[Available data — start]
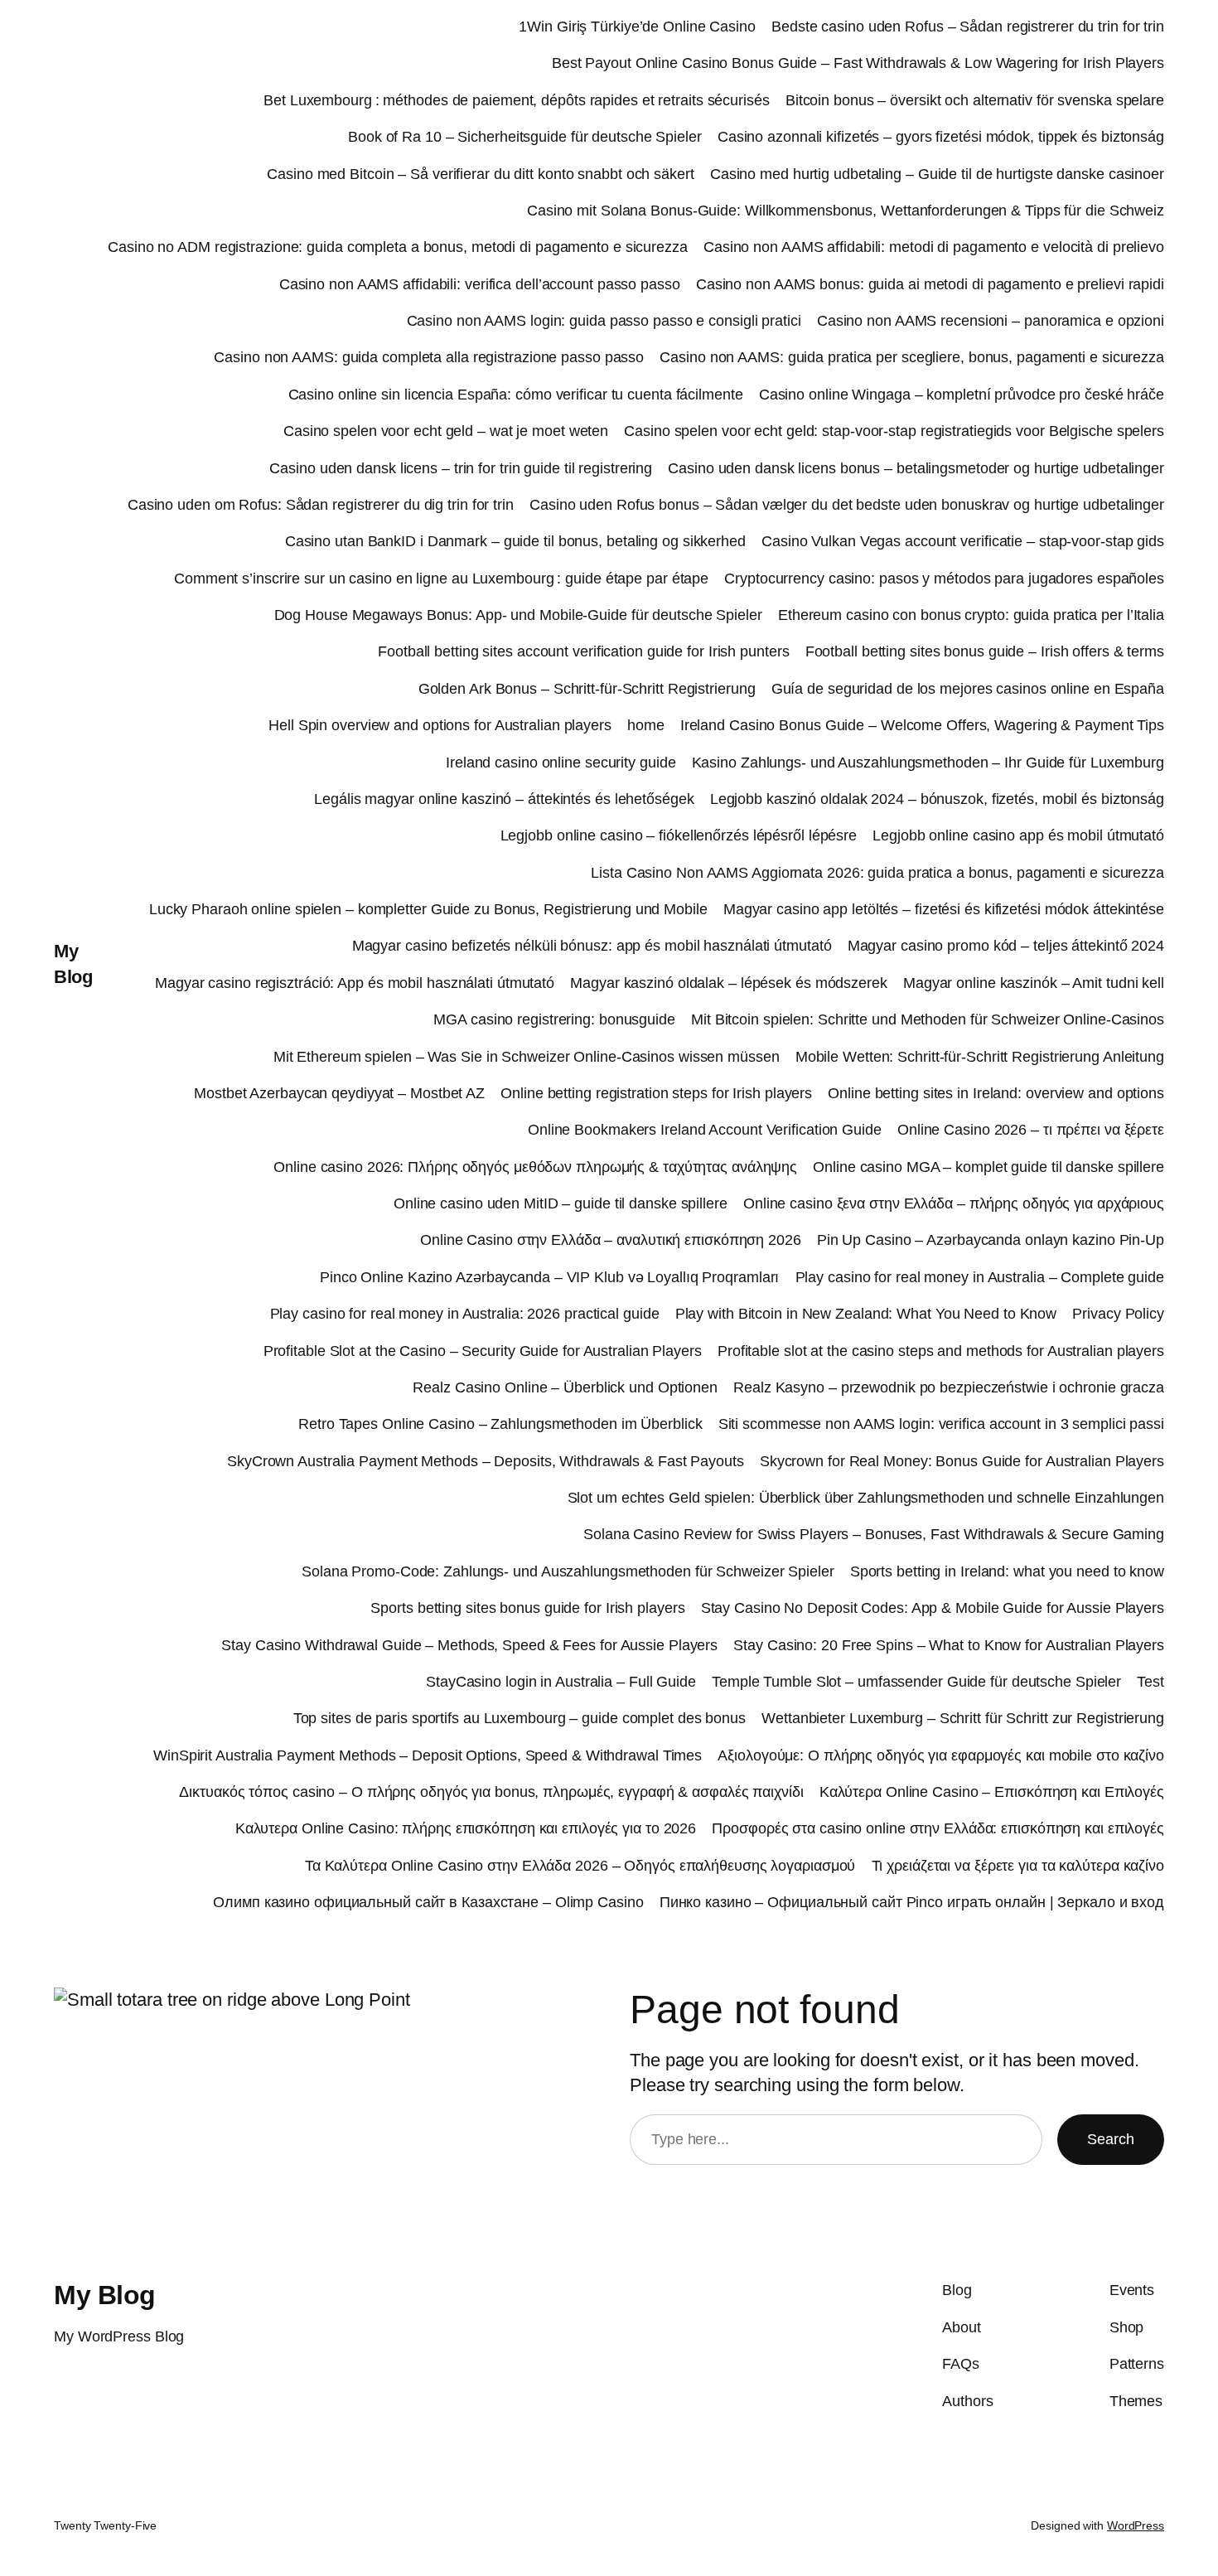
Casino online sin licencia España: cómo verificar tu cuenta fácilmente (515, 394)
[Available data — finish]
[Available data — start]
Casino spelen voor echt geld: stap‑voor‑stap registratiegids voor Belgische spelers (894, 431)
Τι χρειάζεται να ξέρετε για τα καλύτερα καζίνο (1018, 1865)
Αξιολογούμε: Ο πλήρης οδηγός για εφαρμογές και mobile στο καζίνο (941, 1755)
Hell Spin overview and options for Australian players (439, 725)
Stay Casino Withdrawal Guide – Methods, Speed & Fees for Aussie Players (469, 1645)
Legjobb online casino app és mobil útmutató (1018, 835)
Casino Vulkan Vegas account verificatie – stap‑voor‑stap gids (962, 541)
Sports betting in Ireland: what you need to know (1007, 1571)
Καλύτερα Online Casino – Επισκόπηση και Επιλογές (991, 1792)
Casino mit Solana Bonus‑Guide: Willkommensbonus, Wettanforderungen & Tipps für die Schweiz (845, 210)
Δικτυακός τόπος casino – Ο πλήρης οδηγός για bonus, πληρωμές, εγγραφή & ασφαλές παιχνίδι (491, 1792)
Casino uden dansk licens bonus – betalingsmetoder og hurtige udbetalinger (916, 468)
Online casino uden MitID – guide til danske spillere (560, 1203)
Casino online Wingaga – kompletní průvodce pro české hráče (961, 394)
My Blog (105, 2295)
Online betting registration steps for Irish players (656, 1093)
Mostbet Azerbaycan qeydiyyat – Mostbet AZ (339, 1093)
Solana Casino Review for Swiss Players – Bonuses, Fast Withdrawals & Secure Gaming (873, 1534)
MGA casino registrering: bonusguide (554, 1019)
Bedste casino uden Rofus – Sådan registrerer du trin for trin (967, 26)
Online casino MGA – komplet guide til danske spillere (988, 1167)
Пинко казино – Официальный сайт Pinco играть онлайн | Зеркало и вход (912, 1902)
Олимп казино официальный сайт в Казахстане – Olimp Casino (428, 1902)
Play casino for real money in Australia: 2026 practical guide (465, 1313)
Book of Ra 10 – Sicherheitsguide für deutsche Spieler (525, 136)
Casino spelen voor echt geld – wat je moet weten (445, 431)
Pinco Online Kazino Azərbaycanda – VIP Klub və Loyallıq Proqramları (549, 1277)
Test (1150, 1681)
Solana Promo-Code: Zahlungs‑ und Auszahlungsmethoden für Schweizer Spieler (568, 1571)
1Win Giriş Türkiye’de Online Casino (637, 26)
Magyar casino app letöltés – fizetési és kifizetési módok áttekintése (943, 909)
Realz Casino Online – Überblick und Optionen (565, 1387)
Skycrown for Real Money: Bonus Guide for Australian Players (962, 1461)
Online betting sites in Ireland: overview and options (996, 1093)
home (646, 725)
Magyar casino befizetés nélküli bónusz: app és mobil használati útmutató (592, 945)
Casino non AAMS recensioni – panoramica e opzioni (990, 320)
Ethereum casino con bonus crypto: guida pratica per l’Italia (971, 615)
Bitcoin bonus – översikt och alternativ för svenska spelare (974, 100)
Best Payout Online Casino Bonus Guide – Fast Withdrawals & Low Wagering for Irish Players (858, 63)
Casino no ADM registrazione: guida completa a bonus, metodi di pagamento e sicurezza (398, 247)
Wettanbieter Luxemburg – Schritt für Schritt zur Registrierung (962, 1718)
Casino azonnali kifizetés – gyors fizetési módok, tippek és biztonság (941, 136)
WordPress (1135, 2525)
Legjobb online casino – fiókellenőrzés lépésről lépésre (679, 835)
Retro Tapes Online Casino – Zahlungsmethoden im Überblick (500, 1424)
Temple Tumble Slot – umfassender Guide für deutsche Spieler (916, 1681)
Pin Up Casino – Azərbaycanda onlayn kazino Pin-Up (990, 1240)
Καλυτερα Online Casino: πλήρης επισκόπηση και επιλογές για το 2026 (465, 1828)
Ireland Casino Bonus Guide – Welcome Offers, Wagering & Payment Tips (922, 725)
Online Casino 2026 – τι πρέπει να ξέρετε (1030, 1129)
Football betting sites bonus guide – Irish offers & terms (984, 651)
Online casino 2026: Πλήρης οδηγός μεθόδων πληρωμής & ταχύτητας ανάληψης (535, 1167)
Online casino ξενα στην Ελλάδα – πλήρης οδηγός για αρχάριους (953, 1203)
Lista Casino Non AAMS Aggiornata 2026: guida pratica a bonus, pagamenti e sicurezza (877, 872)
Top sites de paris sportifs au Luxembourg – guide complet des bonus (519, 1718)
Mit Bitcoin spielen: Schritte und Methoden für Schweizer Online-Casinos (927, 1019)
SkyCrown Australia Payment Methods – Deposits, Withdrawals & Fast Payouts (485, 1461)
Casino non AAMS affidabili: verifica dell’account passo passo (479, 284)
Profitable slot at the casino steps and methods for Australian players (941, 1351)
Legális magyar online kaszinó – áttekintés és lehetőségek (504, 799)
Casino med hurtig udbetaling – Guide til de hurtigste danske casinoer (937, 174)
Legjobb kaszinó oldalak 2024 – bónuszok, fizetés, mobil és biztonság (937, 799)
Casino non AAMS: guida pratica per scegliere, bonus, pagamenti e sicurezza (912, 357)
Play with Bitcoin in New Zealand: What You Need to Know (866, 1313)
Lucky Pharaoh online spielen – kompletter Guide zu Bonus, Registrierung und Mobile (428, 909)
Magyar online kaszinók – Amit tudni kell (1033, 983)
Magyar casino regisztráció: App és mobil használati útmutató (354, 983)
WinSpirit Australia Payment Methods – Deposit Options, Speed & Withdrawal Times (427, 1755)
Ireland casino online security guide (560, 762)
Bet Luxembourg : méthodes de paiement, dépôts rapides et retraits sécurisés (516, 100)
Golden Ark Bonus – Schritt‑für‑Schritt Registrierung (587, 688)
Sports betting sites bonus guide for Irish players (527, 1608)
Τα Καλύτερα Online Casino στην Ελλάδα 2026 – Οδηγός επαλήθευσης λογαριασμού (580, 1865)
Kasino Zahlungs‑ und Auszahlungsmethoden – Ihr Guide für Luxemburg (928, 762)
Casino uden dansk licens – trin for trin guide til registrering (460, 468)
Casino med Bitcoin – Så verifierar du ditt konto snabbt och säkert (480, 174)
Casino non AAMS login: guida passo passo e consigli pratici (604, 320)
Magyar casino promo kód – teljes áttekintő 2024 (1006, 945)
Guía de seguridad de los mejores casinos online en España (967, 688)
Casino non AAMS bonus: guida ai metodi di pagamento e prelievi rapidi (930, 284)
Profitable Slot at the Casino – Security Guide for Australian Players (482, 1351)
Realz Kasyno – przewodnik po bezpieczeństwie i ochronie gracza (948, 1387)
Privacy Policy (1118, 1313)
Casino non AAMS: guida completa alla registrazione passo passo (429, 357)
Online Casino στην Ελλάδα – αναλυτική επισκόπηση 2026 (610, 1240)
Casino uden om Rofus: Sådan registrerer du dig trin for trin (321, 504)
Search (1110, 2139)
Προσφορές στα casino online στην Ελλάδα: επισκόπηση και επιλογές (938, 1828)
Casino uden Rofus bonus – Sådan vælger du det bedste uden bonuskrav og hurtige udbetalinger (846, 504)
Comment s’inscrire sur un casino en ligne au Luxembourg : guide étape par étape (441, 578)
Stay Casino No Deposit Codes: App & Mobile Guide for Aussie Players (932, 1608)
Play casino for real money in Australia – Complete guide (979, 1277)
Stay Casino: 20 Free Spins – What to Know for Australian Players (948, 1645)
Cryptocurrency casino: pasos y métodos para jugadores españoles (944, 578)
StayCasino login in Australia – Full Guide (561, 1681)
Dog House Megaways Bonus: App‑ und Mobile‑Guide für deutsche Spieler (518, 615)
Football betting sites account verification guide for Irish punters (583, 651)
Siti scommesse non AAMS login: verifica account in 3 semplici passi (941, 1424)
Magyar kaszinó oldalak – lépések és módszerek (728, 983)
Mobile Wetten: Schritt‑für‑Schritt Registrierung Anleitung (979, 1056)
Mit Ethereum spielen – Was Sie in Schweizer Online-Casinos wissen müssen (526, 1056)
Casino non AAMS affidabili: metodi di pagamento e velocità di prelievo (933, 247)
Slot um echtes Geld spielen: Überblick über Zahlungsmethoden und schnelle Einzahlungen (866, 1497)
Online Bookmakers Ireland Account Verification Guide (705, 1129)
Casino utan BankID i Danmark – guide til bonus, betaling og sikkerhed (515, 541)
[Available data — finish]
▸ **What you need to do**
Using the entries above, give again exactly the lines from the line holding "Пинко казино –" through the line holding "Wettanbieter Luxemburg –". Include both end lines and nothing else.

▸ **Reply**
Пинко казино – Официальный сайт Pinco играть онлайн | Зеркало и вход (912, 1902)
Олимп казино официальный сайт в Казахстане – Olimp Casino (428, 1902)
Play casino for real money in Australia: 2026 practical guide (465, 1313)
Book of Ra 10 – Sicherheitsguide für deutsche Spieler (525, 136)
Casino spelen voor echt geld – wat je moet weten (445, 431)
Pinco Online Kazino Azərbaycanda – VIP Klub və Loyallıq Proqramları (549, 1277)
Test (1150, 1681)
Solana Promo-Code: Zahlungs‑ und Auszahlungsmethoden für Schweizer Spieler (568, 1571)
1Win Giriş Türkiye’de Online Casino (637, 26)
Magyar casino app letöltés – fizetési és kifizetési módok áttekintése (943, 909)
Realz Casino Online – Überblick und Optionen (565, 1387)
Skycrown for Real Money: Bonus Guide for Australian Players (962, 1461)
Online betting sites in Ireland: overview and options (996, 1093)
home (646, 725)
Magyar casino befizetés nélküli bónusz: app és mobil használati útmutató (592, 945)
Casino non AAMS recensioni – panoramica e opzioni (990, 320)
Ethereum casino con bonus crypto: guida pratica per l’Italia (971, 615)
Bitcoin bonus – översikt och alternativ för svenska spelare (974, 100)
Best Payout Online Casino Bonus Guide – Fast Withdrawals & Low Wagering for Irish Players (858, 63)
Casino no ADM registrazione: guida completa a bonus, metodi di pagamento e sicurezza (398, 247)
Wettanbieter Luxemburg – Schritt für Schritt zur Registrierung (962, 1718)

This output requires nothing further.